-- Opening Marker --

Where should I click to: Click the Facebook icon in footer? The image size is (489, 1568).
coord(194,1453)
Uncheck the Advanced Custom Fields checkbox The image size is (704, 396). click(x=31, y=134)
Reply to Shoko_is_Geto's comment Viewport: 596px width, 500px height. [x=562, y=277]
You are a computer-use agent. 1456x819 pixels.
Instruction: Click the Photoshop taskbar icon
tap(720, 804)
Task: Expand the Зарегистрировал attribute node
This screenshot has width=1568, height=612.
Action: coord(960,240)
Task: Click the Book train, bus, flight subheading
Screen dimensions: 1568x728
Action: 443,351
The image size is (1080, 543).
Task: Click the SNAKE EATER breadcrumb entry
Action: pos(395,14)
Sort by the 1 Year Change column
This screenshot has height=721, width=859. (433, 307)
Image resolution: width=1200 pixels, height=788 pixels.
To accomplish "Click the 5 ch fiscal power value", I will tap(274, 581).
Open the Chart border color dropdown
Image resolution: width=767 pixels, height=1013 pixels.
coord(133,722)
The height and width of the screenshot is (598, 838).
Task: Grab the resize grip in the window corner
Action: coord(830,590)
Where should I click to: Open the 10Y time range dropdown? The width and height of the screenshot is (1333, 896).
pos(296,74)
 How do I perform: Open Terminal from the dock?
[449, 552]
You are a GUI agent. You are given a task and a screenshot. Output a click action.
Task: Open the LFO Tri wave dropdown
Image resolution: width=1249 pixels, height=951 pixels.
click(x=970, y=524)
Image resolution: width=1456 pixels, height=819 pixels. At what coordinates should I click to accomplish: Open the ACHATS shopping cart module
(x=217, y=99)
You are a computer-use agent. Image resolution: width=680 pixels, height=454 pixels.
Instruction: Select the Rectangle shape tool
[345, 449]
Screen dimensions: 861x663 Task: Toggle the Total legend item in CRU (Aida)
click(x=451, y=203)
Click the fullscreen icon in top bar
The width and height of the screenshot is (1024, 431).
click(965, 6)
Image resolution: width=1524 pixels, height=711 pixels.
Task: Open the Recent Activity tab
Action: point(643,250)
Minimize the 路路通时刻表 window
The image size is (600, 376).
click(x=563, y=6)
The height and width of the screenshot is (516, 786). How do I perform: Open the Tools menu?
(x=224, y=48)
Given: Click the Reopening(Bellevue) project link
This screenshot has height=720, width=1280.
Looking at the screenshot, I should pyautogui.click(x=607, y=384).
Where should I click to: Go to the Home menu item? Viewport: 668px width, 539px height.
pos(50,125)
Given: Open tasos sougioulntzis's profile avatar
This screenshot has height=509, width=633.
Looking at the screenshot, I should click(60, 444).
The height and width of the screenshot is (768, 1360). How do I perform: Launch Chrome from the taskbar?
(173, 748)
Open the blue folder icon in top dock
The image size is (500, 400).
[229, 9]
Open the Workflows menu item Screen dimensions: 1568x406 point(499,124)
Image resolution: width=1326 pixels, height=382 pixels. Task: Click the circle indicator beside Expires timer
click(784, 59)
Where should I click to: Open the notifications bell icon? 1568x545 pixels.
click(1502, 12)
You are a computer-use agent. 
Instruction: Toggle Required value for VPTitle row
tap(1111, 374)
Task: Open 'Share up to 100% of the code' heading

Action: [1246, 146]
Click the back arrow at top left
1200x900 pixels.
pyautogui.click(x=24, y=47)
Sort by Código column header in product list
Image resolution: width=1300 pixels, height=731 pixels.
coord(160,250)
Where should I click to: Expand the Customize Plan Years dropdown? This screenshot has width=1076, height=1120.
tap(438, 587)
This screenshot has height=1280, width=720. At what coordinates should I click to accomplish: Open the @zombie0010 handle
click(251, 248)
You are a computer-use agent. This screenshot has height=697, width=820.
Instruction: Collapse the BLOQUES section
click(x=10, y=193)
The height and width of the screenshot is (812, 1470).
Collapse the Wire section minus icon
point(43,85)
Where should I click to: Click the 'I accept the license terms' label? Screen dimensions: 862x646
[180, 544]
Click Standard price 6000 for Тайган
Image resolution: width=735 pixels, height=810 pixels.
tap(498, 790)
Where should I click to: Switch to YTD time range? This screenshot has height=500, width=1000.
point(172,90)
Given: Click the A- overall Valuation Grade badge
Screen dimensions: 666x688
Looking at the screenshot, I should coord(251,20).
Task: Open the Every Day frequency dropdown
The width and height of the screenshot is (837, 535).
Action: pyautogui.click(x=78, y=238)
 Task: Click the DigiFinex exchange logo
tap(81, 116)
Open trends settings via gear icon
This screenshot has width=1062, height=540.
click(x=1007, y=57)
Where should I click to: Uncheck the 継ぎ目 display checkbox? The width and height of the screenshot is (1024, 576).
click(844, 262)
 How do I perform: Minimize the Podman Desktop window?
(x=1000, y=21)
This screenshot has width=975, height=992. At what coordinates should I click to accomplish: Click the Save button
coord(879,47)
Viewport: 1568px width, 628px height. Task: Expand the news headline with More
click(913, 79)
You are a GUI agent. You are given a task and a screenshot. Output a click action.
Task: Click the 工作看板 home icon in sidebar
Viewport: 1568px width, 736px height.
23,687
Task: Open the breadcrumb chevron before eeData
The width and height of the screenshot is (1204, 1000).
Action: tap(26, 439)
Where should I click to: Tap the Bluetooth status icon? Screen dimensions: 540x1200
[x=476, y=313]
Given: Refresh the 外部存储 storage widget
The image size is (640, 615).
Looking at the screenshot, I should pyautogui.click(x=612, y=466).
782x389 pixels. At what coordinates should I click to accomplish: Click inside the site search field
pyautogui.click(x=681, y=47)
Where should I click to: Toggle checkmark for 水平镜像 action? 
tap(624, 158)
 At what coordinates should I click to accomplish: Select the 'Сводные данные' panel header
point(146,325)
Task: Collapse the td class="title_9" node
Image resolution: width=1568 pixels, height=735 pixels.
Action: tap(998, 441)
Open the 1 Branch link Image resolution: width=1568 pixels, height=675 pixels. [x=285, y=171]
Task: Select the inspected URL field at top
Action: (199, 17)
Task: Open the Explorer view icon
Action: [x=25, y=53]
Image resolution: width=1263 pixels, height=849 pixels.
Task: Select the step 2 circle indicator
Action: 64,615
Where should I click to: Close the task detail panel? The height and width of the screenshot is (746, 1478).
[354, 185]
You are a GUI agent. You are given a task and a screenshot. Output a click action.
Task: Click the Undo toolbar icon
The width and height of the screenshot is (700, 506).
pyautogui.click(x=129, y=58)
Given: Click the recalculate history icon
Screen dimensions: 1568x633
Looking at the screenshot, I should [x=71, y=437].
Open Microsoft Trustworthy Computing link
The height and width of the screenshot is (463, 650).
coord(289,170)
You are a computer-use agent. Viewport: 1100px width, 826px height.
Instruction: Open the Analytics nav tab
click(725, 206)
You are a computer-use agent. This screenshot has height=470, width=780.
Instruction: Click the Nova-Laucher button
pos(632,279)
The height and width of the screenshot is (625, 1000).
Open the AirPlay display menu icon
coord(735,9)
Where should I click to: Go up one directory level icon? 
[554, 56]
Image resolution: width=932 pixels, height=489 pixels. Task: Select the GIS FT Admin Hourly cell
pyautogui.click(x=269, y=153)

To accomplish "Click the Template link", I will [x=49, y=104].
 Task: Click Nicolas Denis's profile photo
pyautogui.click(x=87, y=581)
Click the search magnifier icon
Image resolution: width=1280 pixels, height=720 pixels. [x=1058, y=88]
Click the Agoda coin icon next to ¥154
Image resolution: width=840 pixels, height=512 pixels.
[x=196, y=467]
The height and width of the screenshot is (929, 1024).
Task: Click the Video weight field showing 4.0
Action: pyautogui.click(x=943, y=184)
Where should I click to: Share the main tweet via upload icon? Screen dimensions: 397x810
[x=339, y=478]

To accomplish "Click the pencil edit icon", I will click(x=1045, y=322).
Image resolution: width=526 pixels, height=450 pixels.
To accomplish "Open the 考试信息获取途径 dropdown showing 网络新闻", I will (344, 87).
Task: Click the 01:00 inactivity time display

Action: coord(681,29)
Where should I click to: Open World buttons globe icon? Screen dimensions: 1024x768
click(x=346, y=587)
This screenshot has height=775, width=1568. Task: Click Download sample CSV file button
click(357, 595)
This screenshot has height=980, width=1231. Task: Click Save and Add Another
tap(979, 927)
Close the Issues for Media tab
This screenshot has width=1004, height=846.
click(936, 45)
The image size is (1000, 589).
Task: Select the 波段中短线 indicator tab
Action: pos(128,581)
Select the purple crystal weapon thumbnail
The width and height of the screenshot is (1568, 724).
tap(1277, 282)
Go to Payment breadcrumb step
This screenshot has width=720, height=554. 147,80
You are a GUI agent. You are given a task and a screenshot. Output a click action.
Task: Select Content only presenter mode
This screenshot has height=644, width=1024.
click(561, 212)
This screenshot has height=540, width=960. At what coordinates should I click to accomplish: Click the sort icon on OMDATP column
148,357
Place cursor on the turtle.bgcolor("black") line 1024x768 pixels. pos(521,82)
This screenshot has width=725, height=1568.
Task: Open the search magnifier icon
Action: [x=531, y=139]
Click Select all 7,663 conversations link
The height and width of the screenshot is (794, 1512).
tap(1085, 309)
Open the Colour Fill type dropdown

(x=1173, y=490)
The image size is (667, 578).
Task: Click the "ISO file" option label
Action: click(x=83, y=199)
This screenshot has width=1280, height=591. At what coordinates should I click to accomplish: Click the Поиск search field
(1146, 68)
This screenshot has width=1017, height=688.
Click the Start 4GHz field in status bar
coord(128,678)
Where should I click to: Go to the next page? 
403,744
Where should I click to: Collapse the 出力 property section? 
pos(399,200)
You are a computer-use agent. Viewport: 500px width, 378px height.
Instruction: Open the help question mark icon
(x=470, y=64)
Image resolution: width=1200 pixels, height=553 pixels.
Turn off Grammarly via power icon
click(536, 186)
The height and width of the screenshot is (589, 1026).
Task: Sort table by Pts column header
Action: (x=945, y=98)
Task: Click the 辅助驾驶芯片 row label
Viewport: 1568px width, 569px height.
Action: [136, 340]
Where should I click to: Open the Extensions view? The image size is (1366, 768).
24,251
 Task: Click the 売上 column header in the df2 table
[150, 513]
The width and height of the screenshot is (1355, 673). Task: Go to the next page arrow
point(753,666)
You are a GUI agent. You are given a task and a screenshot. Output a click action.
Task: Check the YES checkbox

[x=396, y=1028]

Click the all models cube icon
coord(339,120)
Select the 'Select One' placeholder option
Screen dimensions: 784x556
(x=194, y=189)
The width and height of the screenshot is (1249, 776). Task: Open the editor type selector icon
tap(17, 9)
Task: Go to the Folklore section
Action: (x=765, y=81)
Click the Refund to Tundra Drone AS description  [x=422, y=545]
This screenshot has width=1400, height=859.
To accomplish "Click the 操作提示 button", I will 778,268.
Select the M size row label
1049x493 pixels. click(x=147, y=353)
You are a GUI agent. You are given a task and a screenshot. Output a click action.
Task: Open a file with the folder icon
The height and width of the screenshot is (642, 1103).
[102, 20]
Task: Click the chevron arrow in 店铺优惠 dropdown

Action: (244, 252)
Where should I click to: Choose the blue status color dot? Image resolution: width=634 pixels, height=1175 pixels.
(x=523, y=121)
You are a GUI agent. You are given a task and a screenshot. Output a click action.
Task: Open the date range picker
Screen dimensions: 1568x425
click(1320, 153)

-- Closing Marker --

Filter the data above, keeping only lines that include the string "node".

Task: Expand the Зарегистрировал attribute node
Task: Collapse the td class="title_9" node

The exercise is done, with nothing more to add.